News

Thursday January 7, 2010


New York Couple Arrested for Failure to Register Homeschoolers

By Kathleen Gilbert

FONDA, New York, January 7, 2010 (LifeSiteNews.com) – A homeschool legal defense group will defend a New York couple in court after the parents were arrested for failing to register their four homeschooled children at the local school district for the past seven years.

Richard and Margie Cressy were arrested by the Montgomery County Sheriff on child endangerement charges for not registering their children, ages 8-14, at the local district. The Cressys submitted and won official approval for their homeschool curriculum for the 2009-2010 school year, but soon after were arrested for not having done so in previous years.

The Home School Legal Defense Association agreed to take the case after the couple requested legal guidance from the group.

“It was completely unnecessary to arrest these parents, and we believe this is outrageous,” HSLDA Senior Counsel Jim Mason said in a statement. “We will be working with our local New York counsel to aggressively defend these homeschool parents against the charges that have been leveled against them.”

Fona-Fultonville Schools Superintendent Dr. Richard Hoffman told a local news station that the Cressys “didn’t fulfill their legal responsibility to file with the school district to be home-schooled.”

Jim Mason, an attorney with the HSLDA, told LifeSiteNews.com that the Cressys had not in fact broken the law, and the police’s decision to arrest the couple was “highly unusual.”

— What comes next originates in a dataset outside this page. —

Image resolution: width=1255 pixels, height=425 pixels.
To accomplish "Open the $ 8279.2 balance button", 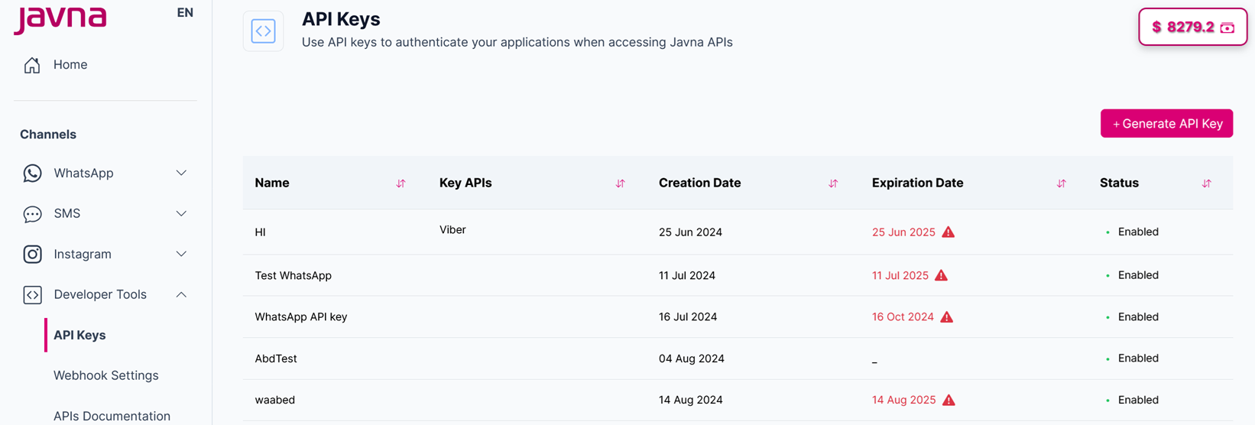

“It is not illegal to do what they did,” said Mason. “There’s a regulation that has established a safe harbor that if you do register, then this sort of thing will not likely happen.”

“This is basically a paperwork issue, not a [child] endangerment issue,” said Mason. “I’ve been here more than eight years, I’ve dealt with situations in New York off and on during those eight years. This has never happened in my experience.”

Mason said the children were still at home.

When asked why he thought police took such unusual action, Mason said: “I don’t know. I’m going to find out.”